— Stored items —
····················

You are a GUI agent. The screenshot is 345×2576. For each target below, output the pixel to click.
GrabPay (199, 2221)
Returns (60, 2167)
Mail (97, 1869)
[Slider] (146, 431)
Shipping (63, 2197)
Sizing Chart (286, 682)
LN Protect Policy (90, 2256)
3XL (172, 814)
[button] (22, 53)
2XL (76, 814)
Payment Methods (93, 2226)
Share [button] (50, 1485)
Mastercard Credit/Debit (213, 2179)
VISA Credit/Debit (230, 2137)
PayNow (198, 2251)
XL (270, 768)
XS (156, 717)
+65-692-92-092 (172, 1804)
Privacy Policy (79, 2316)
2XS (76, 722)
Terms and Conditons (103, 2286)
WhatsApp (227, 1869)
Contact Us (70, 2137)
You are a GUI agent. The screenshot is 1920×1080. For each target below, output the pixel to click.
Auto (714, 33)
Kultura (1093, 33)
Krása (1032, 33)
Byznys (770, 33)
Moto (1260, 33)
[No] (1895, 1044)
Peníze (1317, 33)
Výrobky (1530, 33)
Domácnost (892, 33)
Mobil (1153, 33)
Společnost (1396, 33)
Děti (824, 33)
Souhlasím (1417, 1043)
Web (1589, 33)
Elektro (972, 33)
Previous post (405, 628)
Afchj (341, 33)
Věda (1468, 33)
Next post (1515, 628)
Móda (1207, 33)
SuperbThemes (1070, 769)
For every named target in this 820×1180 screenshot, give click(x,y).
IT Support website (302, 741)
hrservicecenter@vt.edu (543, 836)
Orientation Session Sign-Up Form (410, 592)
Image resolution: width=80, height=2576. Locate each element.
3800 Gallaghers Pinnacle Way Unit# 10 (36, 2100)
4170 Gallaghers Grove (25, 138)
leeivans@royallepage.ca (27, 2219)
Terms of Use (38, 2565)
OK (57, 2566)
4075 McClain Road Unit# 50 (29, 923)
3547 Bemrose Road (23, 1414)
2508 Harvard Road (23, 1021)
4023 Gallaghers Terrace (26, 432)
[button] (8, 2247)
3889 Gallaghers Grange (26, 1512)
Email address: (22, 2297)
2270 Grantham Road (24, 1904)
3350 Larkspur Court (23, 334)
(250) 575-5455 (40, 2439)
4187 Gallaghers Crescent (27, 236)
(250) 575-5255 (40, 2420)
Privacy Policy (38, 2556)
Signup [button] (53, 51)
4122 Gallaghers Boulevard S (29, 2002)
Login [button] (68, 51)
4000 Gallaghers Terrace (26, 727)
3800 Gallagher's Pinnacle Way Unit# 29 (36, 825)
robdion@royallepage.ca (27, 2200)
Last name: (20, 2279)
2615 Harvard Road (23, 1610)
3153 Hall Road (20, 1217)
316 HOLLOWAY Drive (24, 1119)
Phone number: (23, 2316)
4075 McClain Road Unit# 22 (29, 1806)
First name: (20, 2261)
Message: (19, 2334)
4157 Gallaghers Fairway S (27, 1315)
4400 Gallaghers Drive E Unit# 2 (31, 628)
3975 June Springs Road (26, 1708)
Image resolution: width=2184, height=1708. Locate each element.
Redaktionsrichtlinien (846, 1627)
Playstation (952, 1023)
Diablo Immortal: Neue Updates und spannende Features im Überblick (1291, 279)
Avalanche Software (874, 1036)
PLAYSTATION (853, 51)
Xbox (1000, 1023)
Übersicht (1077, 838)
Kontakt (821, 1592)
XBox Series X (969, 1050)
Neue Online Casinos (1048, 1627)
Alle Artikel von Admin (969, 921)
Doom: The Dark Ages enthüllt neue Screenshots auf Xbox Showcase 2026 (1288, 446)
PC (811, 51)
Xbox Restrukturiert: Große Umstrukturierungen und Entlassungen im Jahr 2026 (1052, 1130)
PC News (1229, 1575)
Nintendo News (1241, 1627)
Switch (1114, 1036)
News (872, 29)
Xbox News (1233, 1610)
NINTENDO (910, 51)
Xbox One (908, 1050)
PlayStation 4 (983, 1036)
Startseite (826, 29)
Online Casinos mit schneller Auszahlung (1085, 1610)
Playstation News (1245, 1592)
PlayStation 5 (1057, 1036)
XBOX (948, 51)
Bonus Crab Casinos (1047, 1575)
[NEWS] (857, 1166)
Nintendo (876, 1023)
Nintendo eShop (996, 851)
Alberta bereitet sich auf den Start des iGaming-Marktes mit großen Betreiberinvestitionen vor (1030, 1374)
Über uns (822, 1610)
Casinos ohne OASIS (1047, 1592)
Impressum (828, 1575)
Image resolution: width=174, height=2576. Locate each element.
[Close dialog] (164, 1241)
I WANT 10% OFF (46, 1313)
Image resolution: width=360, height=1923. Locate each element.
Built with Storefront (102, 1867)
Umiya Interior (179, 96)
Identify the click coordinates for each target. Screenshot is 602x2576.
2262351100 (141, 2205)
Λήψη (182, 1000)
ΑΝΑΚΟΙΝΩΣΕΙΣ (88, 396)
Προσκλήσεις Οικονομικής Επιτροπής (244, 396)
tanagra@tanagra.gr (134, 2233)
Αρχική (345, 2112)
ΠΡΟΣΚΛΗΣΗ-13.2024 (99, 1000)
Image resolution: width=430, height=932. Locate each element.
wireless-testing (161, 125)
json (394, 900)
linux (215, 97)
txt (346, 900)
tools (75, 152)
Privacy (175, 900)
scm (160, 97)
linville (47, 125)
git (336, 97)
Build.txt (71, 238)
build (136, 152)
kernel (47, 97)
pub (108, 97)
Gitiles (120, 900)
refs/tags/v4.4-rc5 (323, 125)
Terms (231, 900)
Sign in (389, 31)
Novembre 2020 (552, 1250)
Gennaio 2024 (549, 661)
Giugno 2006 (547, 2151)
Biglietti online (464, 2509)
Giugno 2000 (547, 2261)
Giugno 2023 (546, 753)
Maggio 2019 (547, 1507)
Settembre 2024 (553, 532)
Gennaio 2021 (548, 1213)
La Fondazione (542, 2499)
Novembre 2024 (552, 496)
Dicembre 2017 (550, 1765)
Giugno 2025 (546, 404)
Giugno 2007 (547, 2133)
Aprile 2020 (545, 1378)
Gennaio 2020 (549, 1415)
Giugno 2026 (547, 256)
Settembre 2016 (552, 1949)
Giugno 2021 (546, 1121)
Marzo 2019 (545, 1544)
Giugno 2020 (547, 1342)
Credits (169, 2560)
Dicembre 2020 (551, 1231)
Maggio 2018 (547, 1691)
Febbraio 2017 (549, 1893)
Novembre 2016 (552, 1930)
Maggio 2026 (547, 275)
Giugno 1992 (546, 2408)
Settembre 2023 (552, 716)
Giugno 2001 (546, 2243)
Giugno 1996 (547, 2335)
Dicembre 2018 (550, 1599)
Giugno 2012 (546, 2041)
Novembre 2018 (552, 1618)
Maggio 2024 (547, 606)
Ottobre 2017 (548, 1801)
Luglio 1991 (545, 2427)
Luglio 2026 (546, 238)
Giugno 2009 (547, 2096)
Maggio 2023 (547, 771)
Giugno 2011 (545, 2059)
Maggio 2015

····················

— TASK DIRECTIONS —
Please return the records above exactly as they are written.

— THE ANSWER —
You are a GUI agent. The screenshot is 345×2576. For each target below, output the pixel to click.
GrabPay (199, 2221)
Returns (60, 2167)
Mail (97, 1869)
[Slider] (146, 431)
Shipping (63, 2197)
Sizing Chart (286, 682)
LN Protect Policy (90, 2256)
3XL (172, 814)
[button] (22, 53)
2XL (76, 814)
Payment Methods (93, 2226)
Share [button] (50, 1485)
Mastercard Credit/Debit (213, 2179)
VISA Credit/Debit (230, 2137)
PayNow (198, 2251)
XL (270, 768)
XS (156, 717)
+65-692-92-092 (172, 1804)
Privacy Policy (79, 2316)
2XS (76, 722)
Terms and Conditons (103, 2286)
WhatsApp (227, 1869)
Contact Us (70, 2137)
You are a GUI agent. The screenshot is 1920×1080. For each target below, output the pixel to click.
Auto (714, 33)
Kultura (1093, 33)
Krása (1032, 33)
Byznys (770, 33)
Moto (1260, 33)
[No] (1895, 1044)
Peníze (1317, 33)
Výrobky (1530, 33)
Domácnost (892, 33)
Mobil (1153, 33)
Společnost (1396, 33)
Děti (824, 33)
Souhlasím (1417, 1043)
Web (1589, 33)
Elektro (972, 33)
Previous post (405, 628)
Afchj (341, 33)
Věda (1468, 33)
Next post (1515, 628)
Móda (1207, 33)
SuperbThemes (1070, 769)
For every named target in this 820×1180 screenshot, give click(x,y).
IT Support website (302, 741)
hrservicecenter@vt.edu (543, 836)
Orientation Session Sign-Up Form (410, 592)
Image resolution: width=80, height=2576. Locate each element.
3800 Gallaghers Pinnacle Way Unit# 10 (36, 2100)
4170 Gallaghers Grove (25, 138)
leeivans@royallepage.ca (27, 2219)
Terms of Use (38, 2565)
OK (57, 2566)
4075 McClain Road Unit# 50 (29, 923)
3547 Bemrose Road (23, 1414)
2508 Harvard Road (23, 1021)
4023 Gallaghers Terrace (26, 432)
[button] (8, 2247)
3889 Gallaghers Grange (26, 1512)
Email address: (22, 2297)
2270 Grantham Road (24, 1904)
3350 Larkspur Court (23, 334)
(250) 575-5455 (40, 2439)
4187 Gallaghers Crescent (27, 236)
(250) 575-5255 (40, 2420)
Privacy Policy (38, 2556)
Signup [button] (53, 51)
4122 Gallaghers Boulevard S (29, 2002)
Login [button] (68, 51)
4000 Gallaghers Terrace (26, 727)
3800 Gallagher's Pinnacle Way Unit# 29 (36, 825)
robdion@royallepage.ca (27, 2200)
Last name: (20, 2279)
2615 Harvard Road (23, 1610)
3153 Hall Road (20, 1217)
316 HOLLOWAY Drive (24, 1119)
Phone number: (23, 2316)
4075 McClain Road Unit# 22 (29, 1806)
First name: (20, 2261)
Message: (19, 2334)
4157 Gallaghers Fairway S (27, 1315)
4400 Gallaghers Drive E Unit# 2 (31, 628)
3975 June Springs Road (26, 1708)
Image resolution: width=2184, height=1708. Locate each element.
Redaktionsrichtlinien (846, 1627)
Playstation (952, 1023)
Diablo Immortal: Neue Updates und spannende Features im Überblick (1291, 279)
Avalanche Software (874, 1036)
PLAYSTATION (853, 51)
Xbox (1000, 1023)
Übersicht (1077, 838)
Kontakt (821, 1592)
XBox Series X (969, 1050)
Neue Online Casinos (1048, 1627)
Alle Artikel von Admin (969, 921)
Doom: The Dark Ages enthüllt neue Screenshots auf Xbox Showcase 2026 (1288, 446)
PC (811, 51)
Xbox Restrukturiert: Große Umstrukturierungen und Entlassungen im Jahr 2026 (1052, 1130)
PC News (1229, 1575)
Nintendo News (1241, 1627)
Switch (1114, 1036)
News (872, 29)
Xbox News (1233, 1610)
NINTENDO (910, 51)
Xbox One (908, 1050)
PlayStation 4 (983, 1036)
Startseite (826, 29)
Online Casinos mit schneller Auszahlung (1085, 1610)
Playstation News (1245, 1592)
PlayStation 5 (1057, 1036)
XBOX (948, 51)
Bonus Crab Casinos (1047, 1575)
[NEWS] (857, 1166)
Nintendo (876, 1023)
Nintendo eShop (996, 851)
Alberta bereitet sich auf den Start des iGaming-Marktes mit großen Betreiberinvestitionen vor (1030, 1374)
Über uns (822, 1610)
Casinos ohne OASIS (1047, 1592)
Impressum (828, 1575)
Image resolution: width=174, height=2576. Locate each element.
[Close dialog] (164, 1241)
I WANT 10% OFF (46, 1313)
Image resolution: width=360, height=1923. Locate each element.
Built with Storefront (102, 1867)
Umiya Interior (179, 96)
Identify the click coordinates for each target. Screenshot is 602x2576.
2262351100 (141, 2205)
Λήψη (182, 1000)
ΑΝΑΚΟΙΝΩΣΕΙΣ (88, 396)
Προσκλήσεις Οικονομικής Επιτροπής (244, 396)
tanagra@tanagra.gr (134, 2233)
Αρχική (345, 2112)
ΠΡΟΣΚΛΗΣΗ-13.2024 (99, 1000)
Image resolution: width=430, height=932. Locate each element.
wireless-testing (161, 125)
json (394, 900)
linux (215, 97)
txt (346, 900)
tools (75, 152)
Privacy (175, 900)
scm (160, 97)
linville (47, 125)
git (336, 97)
Build.txt (71, 238)
build (136, 152)
kernel (47, 97)
pub (108, 97)
Gitiles (120, 900)
refs/tags/v4.4-rc5 (323, 125)
Terms (231, 900)
Sign in (389, 31)
Novembre 2020 (552, 1250)
Gennaio 2024 (549, 661)
Giugno 2006 (547, 2151)
Biglietti online (464, 2509)
Giugno 2000 (547, 2261)
Giugno 2023 (546, 753)
Maggio 2019 (547, 1507)
Settembre 2024 (553, 532)
Gennaio 2021 (548, 1213)
La Fondazione (542, 2499)
Novembre 2024 (552, 496)
Dicembre 2017 (550, 1765)
Giugno 2025 (546, 404)
Giugno 2007 (547, 2133)
Aprile 2020 (545, 1378)
Gennaio 2020 (549, 1415)
Giugno 2026 (547, 256)
Settembre 2016 (552, 1949)
Giugno 2021 (546, 1121)
Marzo 2019 (545, 1544)
Giugno 2020 (547, 1342)
Credits (169, 2560)
Dicembre 2020 (551, 1231)
Maggio 2018 (547, 1691)
Febbraio 2017 (549, 1893)
Novembre 2016 (552, 1930)
Maggio 2026 (547, 275)
Giugno 1992 (546, 2408)
Settembre 2023 (552, 716)
Giugno 2001 (546, 2243)
Giugno 1996 (547, 2335)
Dicembre 2018 (550, 1599)
Giugno 2012 (546, 2041)
Novembre 2018 (552, 1618)
Maggio 2024 (547, 606)
Ottobre 2017 (548, 1801)
Luglio 1991 (545, 2427)
Luglio 2026 (546, 238)
Giugno 2009 (547, 2096)
Maggio 2023 (547, 771)
Giugno 2011 (545, 2059)
Maggio 2015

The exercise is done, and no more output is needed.